──────── TEXTE EXTRAIT ────────

Simulations sociétales et gouvernance
Consciemment ou non, Rheingold et Harvey délimitent le pourtour des communautés virtuelles par les mêmes critères juridiques que ceux définissant une Nation : des membres liés par un sentiment d'appartenance à une Nation commune, une reconnaissance de la Nation et des frontières explicitement reconnues. Sans pousser trop loin l'analogie, juridiquement, la Nation est le coeur de la légitimité politique d'un Etat.
C'est en suivant cette même philosophie que John Perry Barlow[3] rédige sa Déclaration d'Indépendance du Cyberespace[4] dans laquelle il définit des contours du cyberespace comme « une éthique, des codes informels et un contrat social définis entre les usagers » manifestement parfaitement applicable aux MMORPG.
Cette analogie et le mimétisme pouvant exister entre les mondes virtuels et la réalité est sans doute l'une des raisons pour laquelle la politique en tant que système de gestion de l'univers devient aussi une composante du gameplay des MMORPG. Les univers virtuels singent la réalité, revendiquent le statut de sociétés virtuelles. Les game designers organisent donc, dans une certaine mesure, l'exercice du pouvoir politique par les utilisateurs, érigés au rang de véritables citoyens virtuels du monde numérique qu'ils font vivre. Certains univers sont donc dotés de leurs propres « lois » et « outils juridiques et législatifs » devant permettre la résolution des conflits entre les utilisateurs. D'autres vont plus loin et conçoivent la notion de « gouvernance » en confiant l'exercice du pouvoir politique aux "résidants" du monde virtuel.
Simulations sociétales et gouvernance
« Il faudrait des dieux pour donner des lois aux hommes »
J.-J. Rousseau - Du Contrat Social. Livre 2 Ch. 7 (1762)
J.-J. Rousseau - Du Contrat Social. Livre 2 Ch. 7 (1762)

──────── BLOC DE DONNÉES ────────

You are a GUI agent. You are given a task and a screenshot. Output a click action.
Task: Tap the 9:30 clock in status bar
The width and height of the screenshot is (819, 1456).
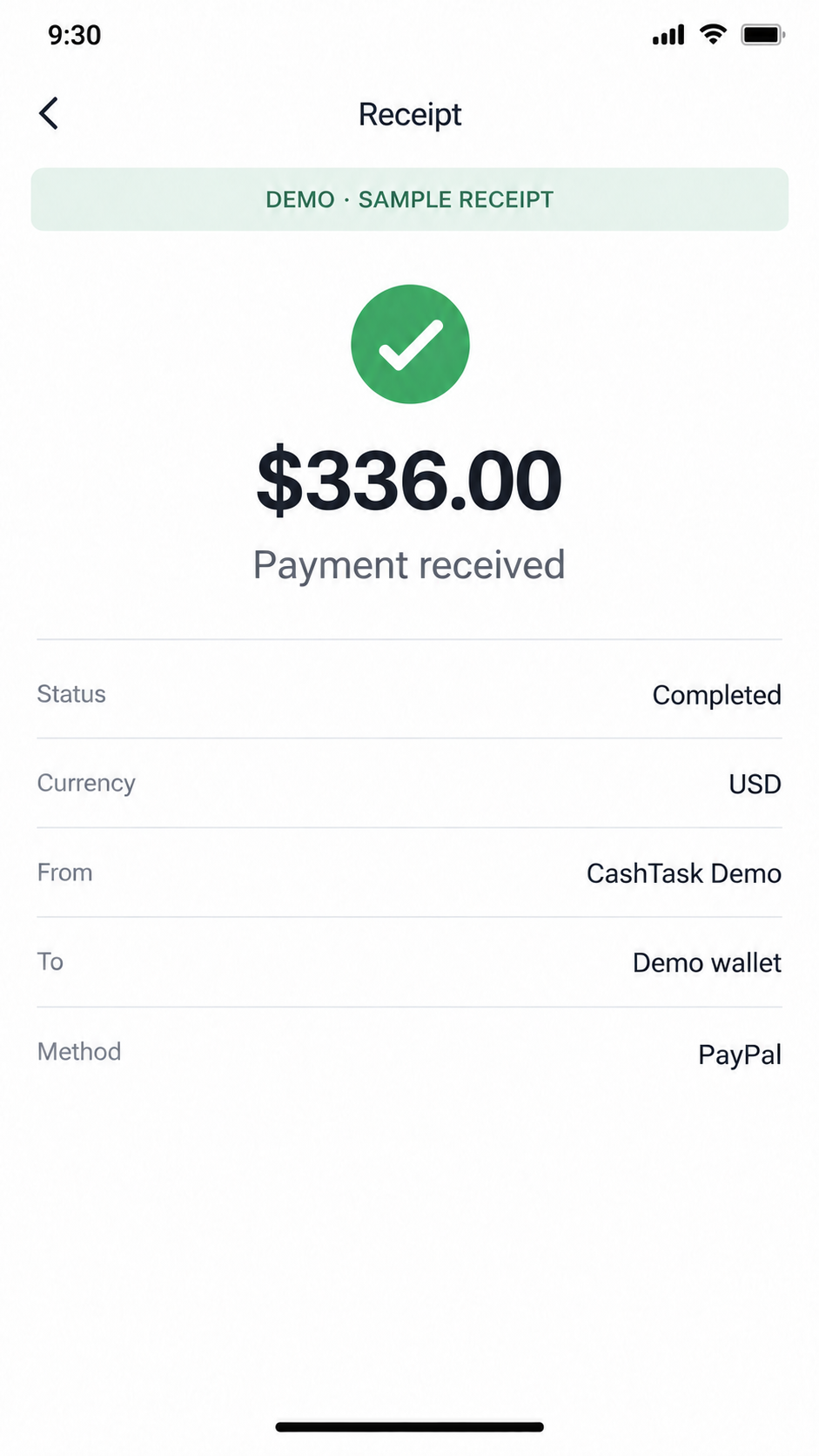pos(75,35)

────────

- _OBJECTIF_
Citez intégralement le texte sur la gouvernance des mondes virtuels, sans y apporter la moindre modification.

- _RÉSULTAT_
Simulations sociétales et gouvernance
Consciemment ou non, Rheingold et Harvey délimitent le pourtour des communautés virtuelles par les mêmes critères juridiques que ceux définissant une Nation : des membres liés par un sentiment d'appartenance à une Nation commune, une reconnaissance de la Nation et des frontières explicitement reconnues. Sans pousser trop loin l'analogie, juridiquement, la Nation est le coeur de la légitimité politique d'un Etat.
C'est en suivant cette même philosophie que John Perry Barlow[3] rédige sa Déclaration d'Indépendance du Cyberespace[4] dans laquelle il définit des contours du cyberespace comme « une éthique, des codes informels et un contrat social définis entre les usagers » manifestement parfaitement applicable aux MMORPG.
Cette analogie et le mimétisme pouvant exister entre les mondes virtuels et la réalité est sans doute l'une des raisons pour laquelle la politique en tant que système de gestion de l'univers devient aussi une composante du gameplay des MMORPG. Les univers virtuels singent la réalité, revendiquent le statut de sociétés virtuelles. Les game designers organisent donc, dans une certaine mesure, l'exercice du pouvoir politique par les utilisateurs, érigés au rang de véritables citoyens virtuels du monde numérique qu'ils font vivre. Certains univers sont donc dotés de leurs propres « lois » et « outils juridiques et législatifs » devant permettre la résolution des conflits entre les utilisateurs. D'autres vont plus loin et conçoivent la notion de « gouvernance » en confiant l'exercice du pouvoir politique aux "résidants" du monde virtuel.
Simulations sociétales et gouvernance
« Il faudrait des dieux pour donner des lois aux hommes »
J.-J. Rousseau - Du Contrat Social. Livre 2 Ch. 7 (1762)
J.-J. Rousseau - Du Contrat Social. Livre 2 Ch. 7 (1762)